**** Extracted data ****
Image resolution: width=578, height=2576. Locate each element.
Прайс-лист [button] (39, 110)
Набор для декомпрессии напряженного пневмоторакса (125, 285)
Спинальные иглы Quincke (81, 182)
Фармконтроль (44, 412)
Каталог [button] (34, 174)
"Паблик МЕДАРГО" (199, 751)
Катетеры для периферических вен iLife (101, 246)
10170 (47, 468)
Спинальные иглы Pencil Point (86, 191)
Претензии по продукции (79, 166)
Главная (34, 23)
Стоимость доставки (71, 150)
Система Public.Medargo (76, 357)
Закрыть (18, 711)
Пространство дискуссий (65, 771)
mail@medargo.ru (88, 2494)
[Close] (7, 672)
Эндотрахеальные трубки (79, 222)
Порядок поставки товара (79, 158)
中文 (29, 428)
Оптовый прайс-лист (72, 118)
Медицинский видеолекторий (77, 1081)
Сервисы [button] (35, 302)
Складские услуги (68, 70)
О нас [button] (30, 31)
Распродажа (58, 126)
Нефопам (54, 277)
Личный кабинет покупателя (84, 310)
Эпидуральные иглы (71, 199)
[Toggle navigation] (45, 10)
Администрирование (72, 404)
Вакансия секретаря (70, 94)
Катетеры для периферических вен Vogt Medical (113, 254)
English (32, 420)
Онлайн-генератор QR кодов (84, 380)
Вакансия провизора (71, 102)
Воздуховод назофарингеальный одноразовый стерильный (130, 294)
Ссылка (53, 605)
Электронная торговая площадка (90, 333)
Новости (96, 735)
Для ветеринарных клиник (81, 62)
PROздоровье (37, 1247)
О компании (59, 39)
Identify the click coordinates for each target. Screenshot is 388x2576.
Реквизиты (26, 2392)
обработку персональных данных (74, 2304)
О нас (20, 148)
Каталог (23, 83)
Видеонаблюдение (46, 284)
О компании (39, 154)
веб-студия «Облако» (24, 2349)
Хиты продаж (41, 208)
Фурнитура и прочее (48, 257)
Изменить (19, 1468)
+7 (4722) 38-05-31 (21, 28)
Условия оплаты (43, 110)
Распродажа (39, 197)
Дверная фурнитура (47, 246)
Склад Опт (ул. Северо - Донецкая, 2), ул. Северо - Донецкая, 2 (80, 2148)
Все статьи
****
- Your assignment -
Nothing should appear in the answer except the lines above from the line with "Набор для декомпрессии" through the line with "Вакансия провизора (71, 102)", both included, written out exactly.

- Task output -
Набор для декомпрессии напряженного пневмоторакса (125, 285)
Спинальные иглы Quincke (81, 182)
Фармконтроль (44, 412)
Каталог [button] (34, 174)
"Паблик МЕДАРГО" (199, 751)
Катетеры для периферических вен iLife (101, 246)
10170 (47, 468)
Спинальные иглы Pencil Point (86, 191)
Претензии по продукции (79, 166)
Главная (34, 23)
Стоимость доставки (71, 150)
Система Public.Medargo (76, 357)
Закрыть (18, 711)
Пространство дискуссий (65, 771)
mail@medargo.ru (88, 2494)
[Close] (7, 672)
Эндотрахеальные трубки (79, 222)
Порядок поставки товара (79, 158)
中文 (29, 428)
Оптовый прайс-лист (72, 118)
Медицинский видеолекторий (77, 1081)
Сервисы [button] (35, 302)
Складские услуги (68, 70)
О нас [button] (30, 31)
Распродажа (58, 126)
Нефопам (54, 277)
Личный кабинет покупателя (84, 310)
Эпидуральные иглы (71, 199)
[Toggle navigation] (45, 10)
Администрирование (72, 404)
Вакансия секретаря (70, 94)
Катетеры для периферических вен Vogt Medical (113, 254)
English (32, 420)
Онлайн-генератор QR кодов (84, 380)
Вакансия провизора (71, 102)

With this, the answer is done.